A justiça formal, ligada à Lei, é atributo e dever do Estado, cabendo-lhe aplicá-la; a interpretação de que pessoas ou circunstancias possam ser justas ou injustas por escolha, temperamento ou casualidade apenas se sustenta se aplicada exclusivamente no campo “humano” ou factual. Geralmente a pessoa considerada justa tem qualidades que diferem do sentido lato da justiça: ponderação, equilíbrio, generosidade. E, como diz o brocardo, “cada cabeça uma sentença”, o que é correto para o proprietário do imóvel, da terra, da fábrica, talvez não seja visto assim para inquilinos, meeiros ou operários, a Justiça não pode estar subordinada a interesses ou visões pessoais.
A decisão “salomônica” de ordenar que um infante fosse desmembrado para que coubesse metade dele a cada mulher que o reivindicava como seu filho, longe de ser exemplo de justiça o é de ardil, a mãe de verdade não aceitou essa barbaridade e abriu mão do direito materno para preservar a vida da criança, possibilitando ao julgador um veredito “justo”, à mãe seu filho. Mais do que um julgamento isso caracteriza uma investigação, a sentença é consequência e só pode ser aplicada por quem detém o poder.
A representação da deusa greco-romana da justiça, Themis, ilustra os atributos da Justiça: na mão esquerda uma balança representando o equilíbrio nos processos e julgamentos, na mão direita uma espada simbolizando o poder temporal para aplicar a Lei, finalmente a venda nos olhos, talvez o símbolo mais poderoso, imagem adotada apenas a partir do século XVI evoca a imparcialidade.
A Justiça é, e deve ser, impessoal, a Generosidade por outro lado é uma qualidade essencialmente pessoal e altruísta, e é muitas vezes confundida com a justiça, que é uma preocupação com o outro, e muitas vezes também altruísta.

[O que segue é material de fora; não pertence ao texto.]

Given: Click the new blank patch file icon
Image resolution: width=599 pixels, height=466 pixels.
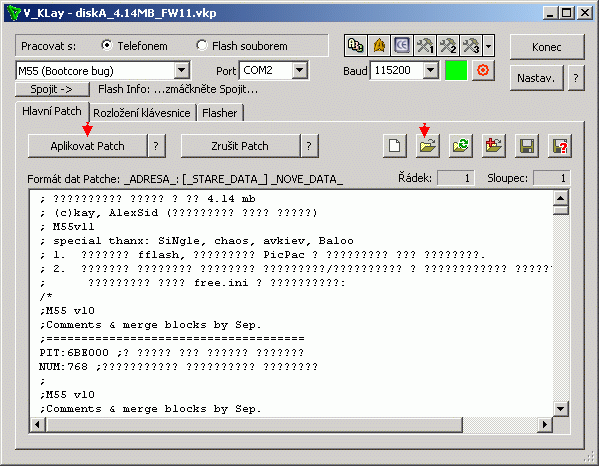Looking at the screenshot, I should click(395, 146).
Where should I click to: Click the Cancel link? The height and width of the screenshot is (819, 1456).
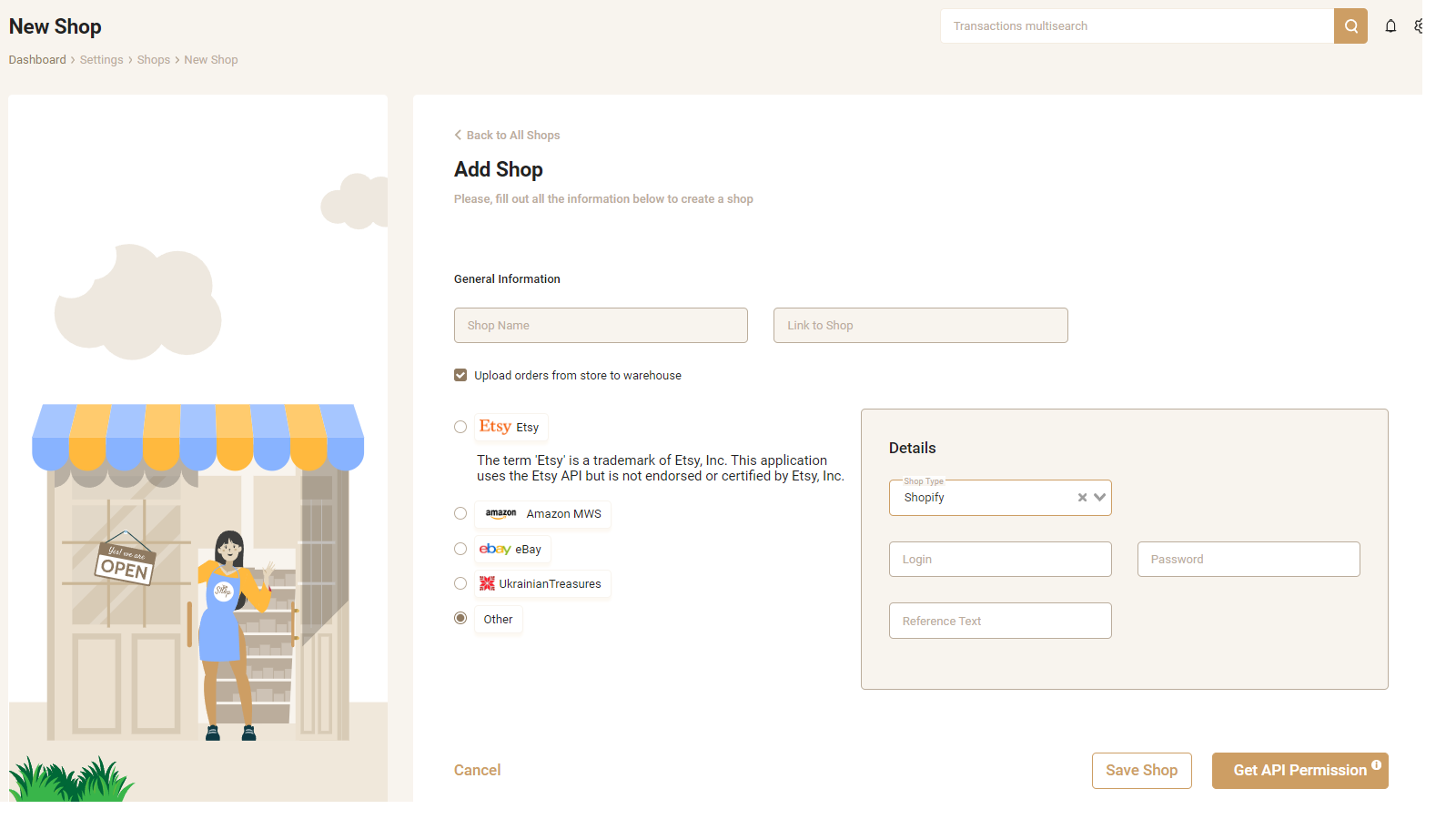point(478,770)
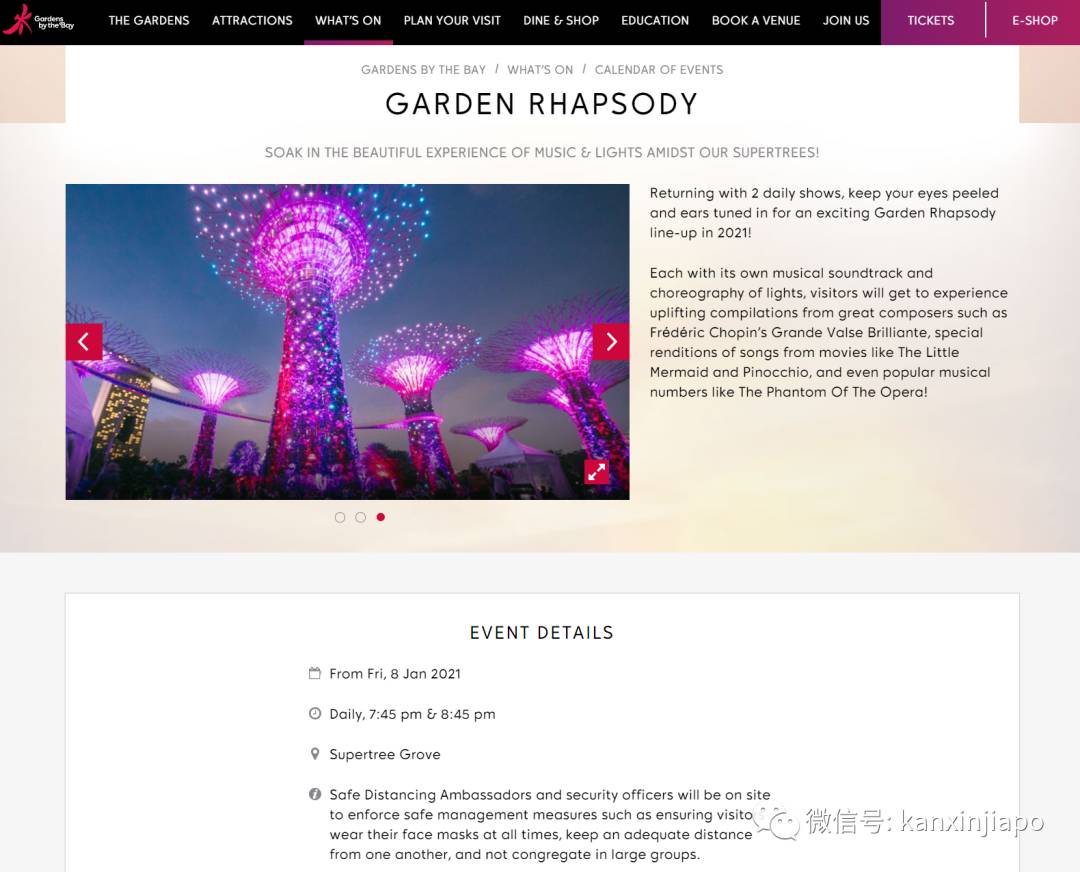Click the location pin beside Supertree Grove

tap(315, 754)
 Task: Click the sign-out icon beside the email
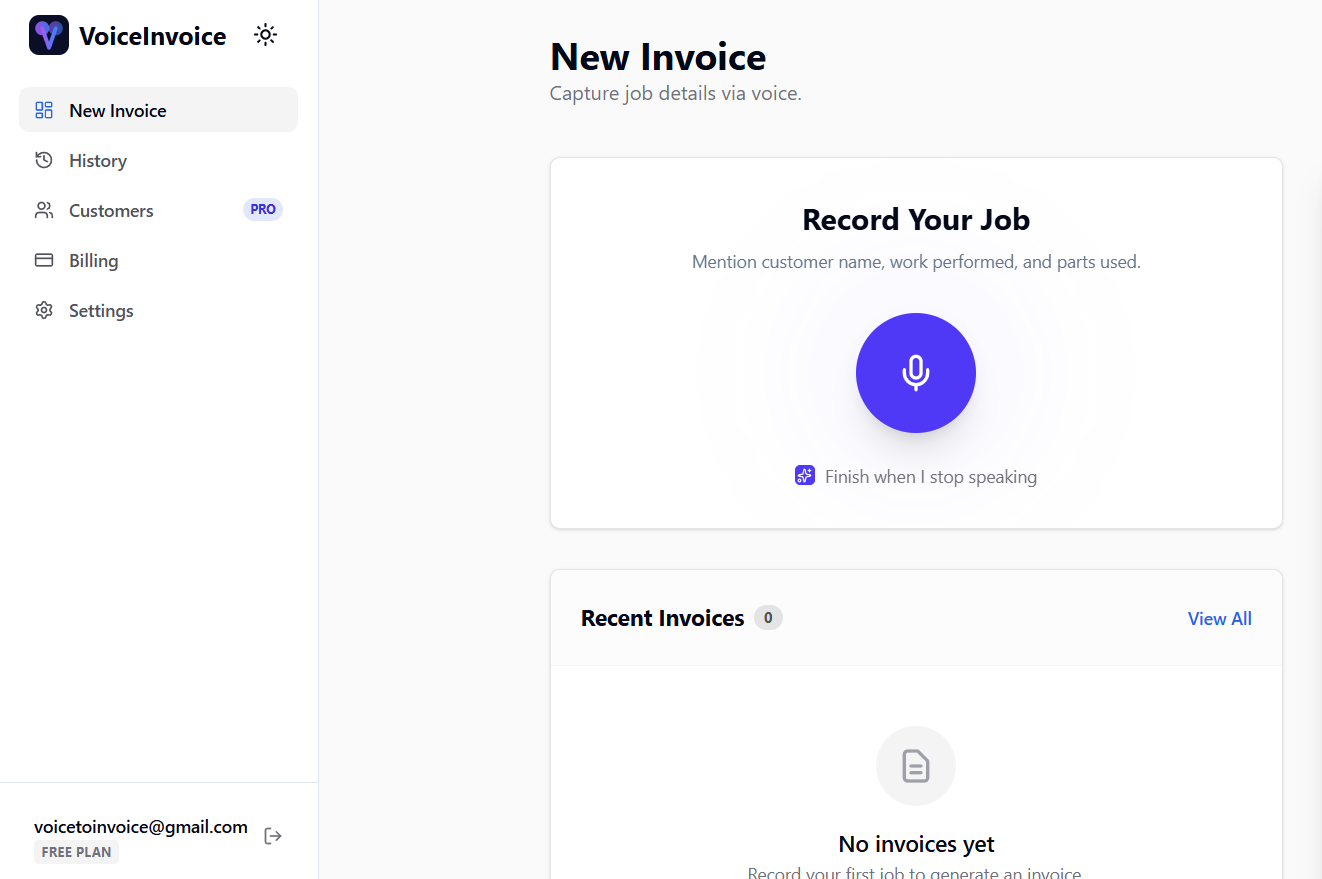pyautogui.click(x=272, y=835)
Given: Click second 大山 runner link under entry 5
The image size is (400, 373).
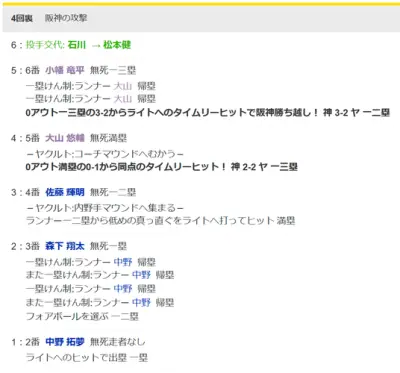Looking at the screenshot, I should 123,99.

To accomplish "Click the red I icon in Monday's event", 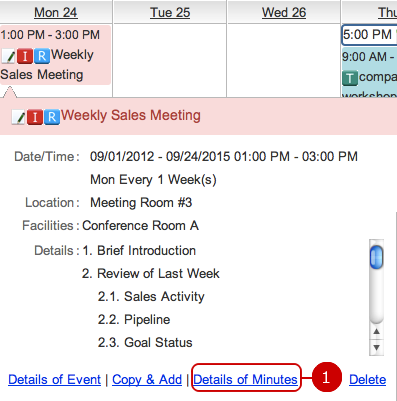I will pos(25,56).
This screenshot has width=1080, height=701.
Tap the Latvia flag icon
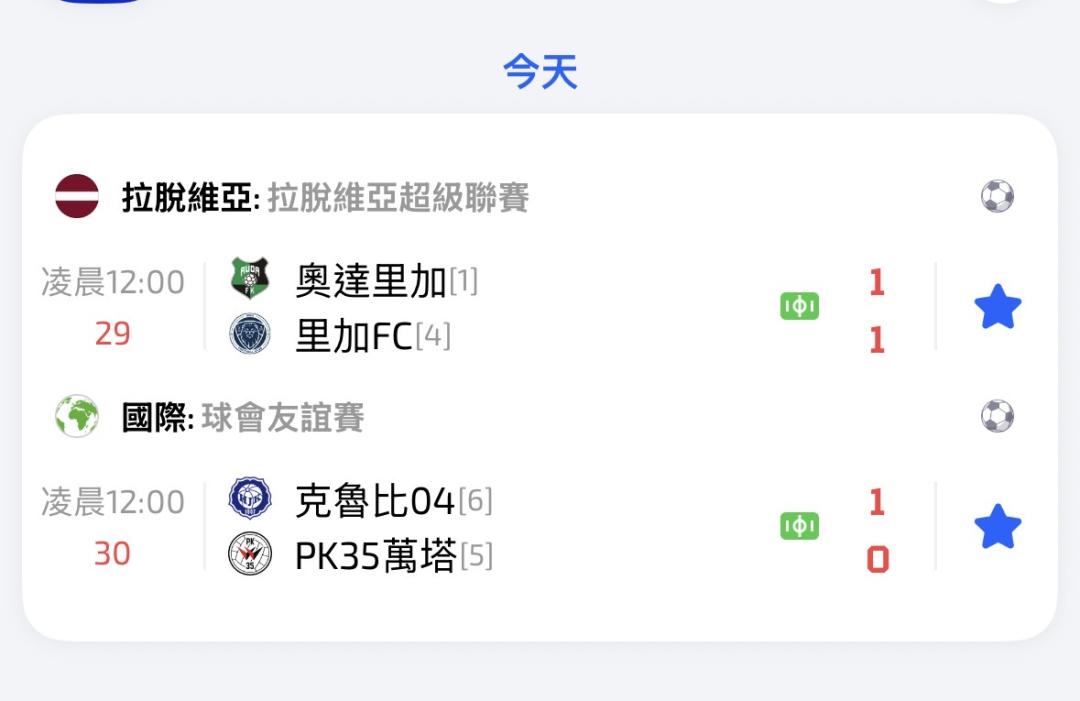click(x=77, y=196)
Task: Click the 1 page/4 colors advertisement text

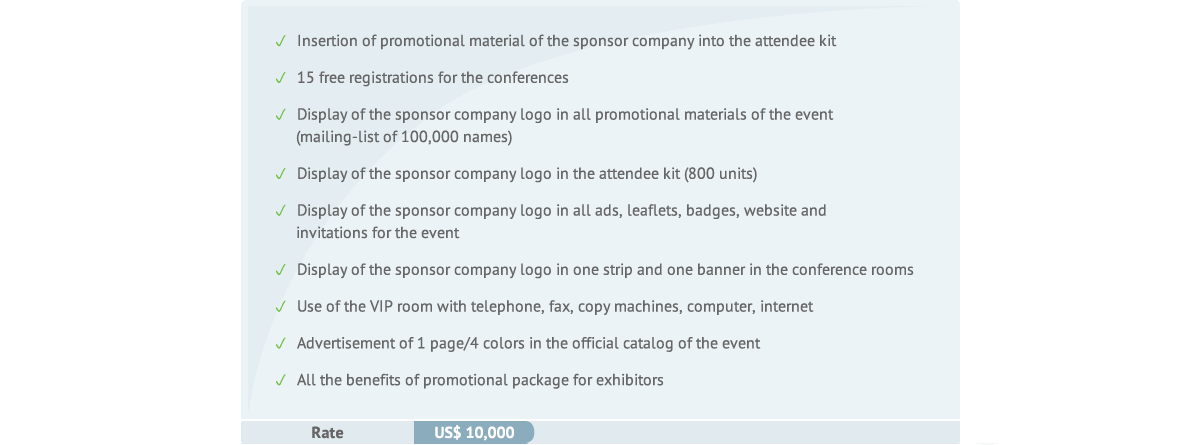Action: coord(528,344)
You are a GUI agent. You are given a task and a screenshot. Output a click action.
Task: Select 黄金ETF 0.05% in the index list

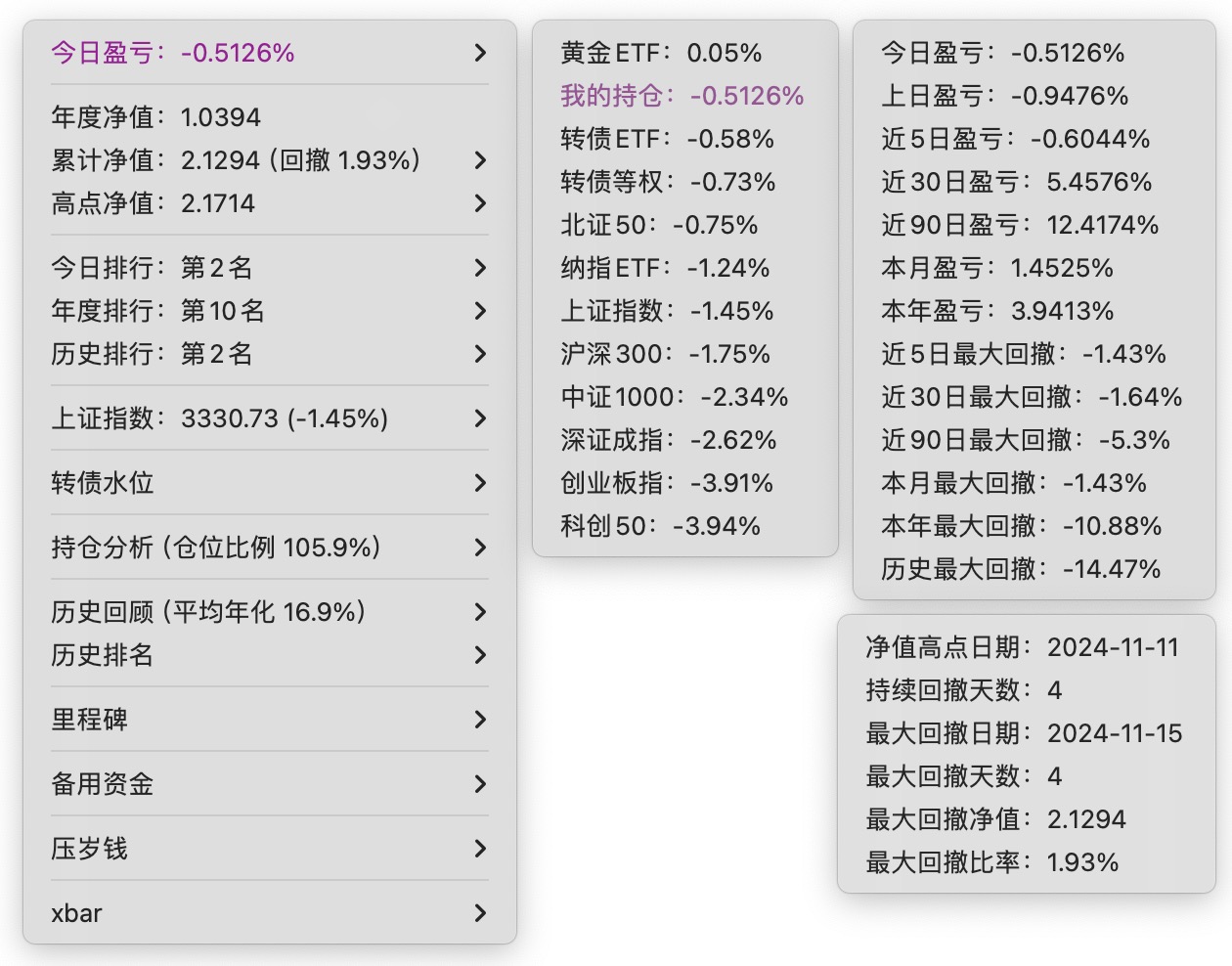[x=661, y=53]
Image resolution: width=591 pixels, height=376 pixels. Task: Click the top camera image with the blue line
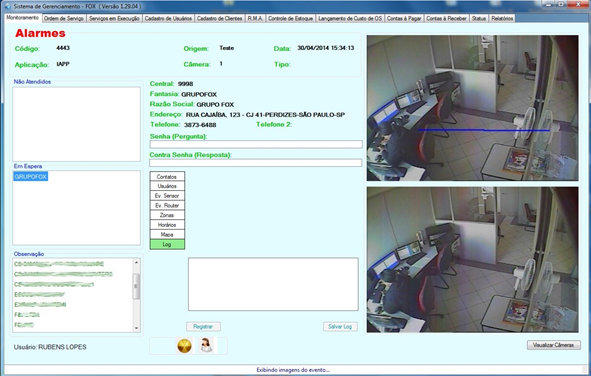point(473,108)
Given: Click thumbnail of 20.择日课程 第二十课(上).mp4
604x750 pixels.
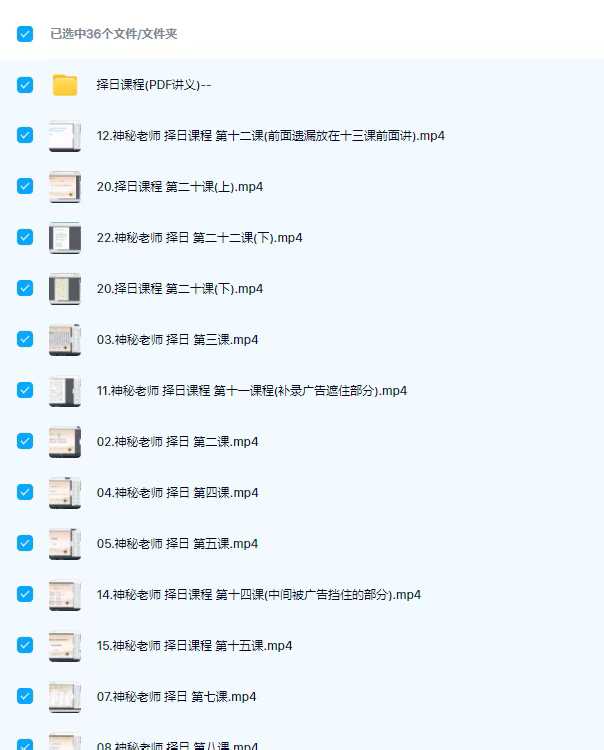Looking at the screenshot, I should 65,187.
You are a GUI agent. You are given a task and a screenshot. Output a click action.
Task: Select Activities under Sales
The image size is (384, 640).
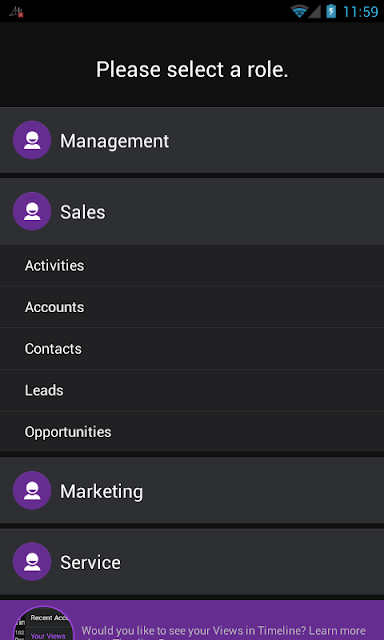(192, 265)
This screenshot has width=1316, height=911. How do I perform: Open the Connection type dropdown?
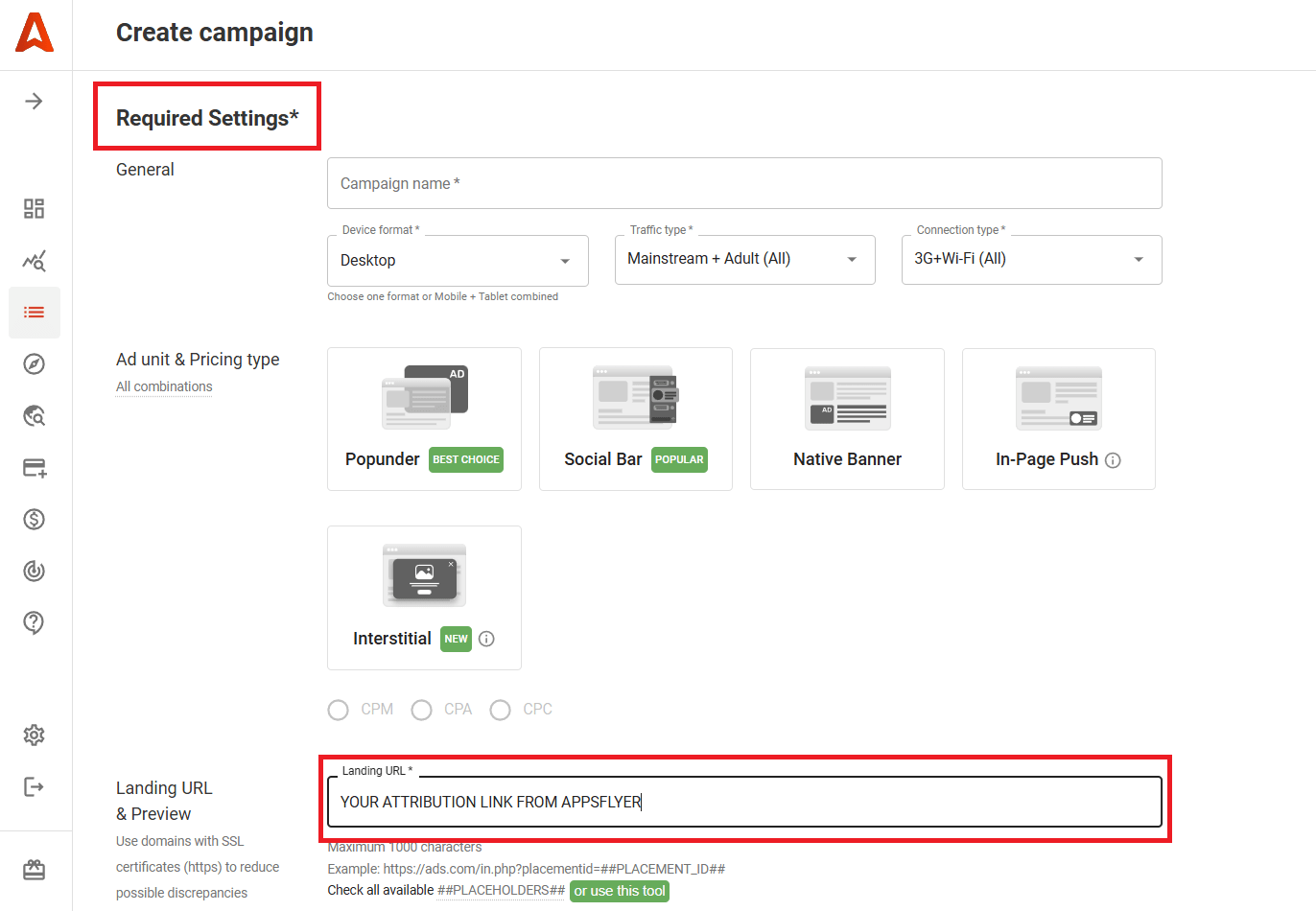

No entanto, dois aspectos as separam: justiça normalmente é uma reivindicação pessoal, que pode ser verdadeira, porém dificilmente será altruísta, enquanto a generosidade raramente será objeto de exigência, pois não podemos pedir tratamento generoso, apenas podemos desejar isso.
Ademais a justiça visa o bem comum, o que termina por incluir também a pessoa que age de forma justa, ou seja, beneficia o próprio ser humano que age de forma justa. Se lutamos para que todos tenham alimentos, fica implícito que o alimento deve ser destinado indistintamente a cada um, o que compreende aqueles que lutam para este objetivo.
No entanto, quando somos generosos, estamos mirando apenas o bem-estar dos demais, na maior parte das vezes fazendo até um certo sacrifício, transcendendo o dever.
Até dicionários costumam definir generosidade como uma virtude daquele que se dispõe a sacrificar próprios interesses em benefício de outros, sinônimo de muitas outras virtudes, como benevolência, magnanimidade, caridade.
Adam Smith, escritor do século XVIII, que gerou uma série de mudanças nas políticas econômicas em todo o mundo, dedicou-se a uma análise dos sentimentos morais, já observava que a falta da generosidade não recebe castigos, porém o ato injusto recebe sanções legais, pois traz sempre um mal à pessoa injustiçada – generosidade é esperada, justiça é exigida.
Para muitos, a generosidade pode constituir um dever moral, embora os deveres negativos – não matar, não roubar, não levantar falsos testemunhos, tenham sempre prevalência social.
No mundo ideal, que não temos infelizmente, a Justiça é sempre cega e equânime, a Generosidade é apanágio de todos. No mundo real precisamos lutar pela Justiça e procurar a Generosidade, ainda que inglória será uma luta que nos fará melhores, e talvez até faça o mundo melhor.
Professores muitas vezes se questionam se seria possível educar para a generosidade, sendo mais fácil estudar leis e a necessidade de aplica-las para garantir a justiça; mas a verdade é que de ambas o mundo anda carente.
Wanda Camargo – educadora e assessora da presidência do Complexo de Ensino Superior do Brasil – UniBrasil.